Ecumenical relations can be tricky, especially when it comes to theological differences, but not praying the Lord’s Prayer — c’mon man, you gotta be bigger than that Mr Patriarch Daniel!
But during the press conference Francis went further. As he explained on the plane, “there is already Christian unity,” according to the National Catholic Reporter. “Let’s not wait for the theologians to come to agreement on the Eucharist.”
Is the pope signaling his willingness to move toward Eucharistic sharing without total theological agreement?
This would be consistent with everything else he is saying. If it is the journey, not the destination, that is important, then why not share food during the trip? Why wait until we arrive?

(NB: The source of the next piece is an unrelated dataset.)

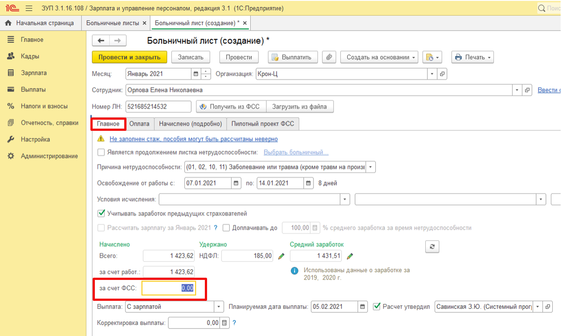Screen dimensions: 562x336
Task: Open Пилотный проект ФСС tab
Action: tap(262, 124)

Such a view would see the Eucharist as a unifying sacrament rather than a celebration of unity.
Ironically, during his visit, theological divisions made it impossible for the pope even to pray the Lord’s Prayer with Romanian Orthodox Patriarch Daniel, as right-wing Orthodox objected to their praying together. As a result, the pope prayed it first in Latin, followed by the patriarch saying it in Romanian.
But the pope revealed that from what he could see, most of the people at the service in the Orthodox cathedral prayed both times.
“The people went beyond us leaders,” explained Francis.
Well done Frederick Schmidt.
At Wade Burleson’s blog, a Donald Johnson asked this question about the SBC little debate on women teaching/preaching from the pulpit on Sunday AM:
In Eph 5, husbands are told they should love/agape their wives and in 1 Cor 13 Paul tells us that love/agape does not insist on its own way. Why then do you think that husbands charged with loving their wives get to insist on their own way?
#boom … here’s why: because love is not their paradigm, authority is.
I’m very proud of the CofC leaders who have made the decision to acknowledge the gifting of women in a tradition that has not done that.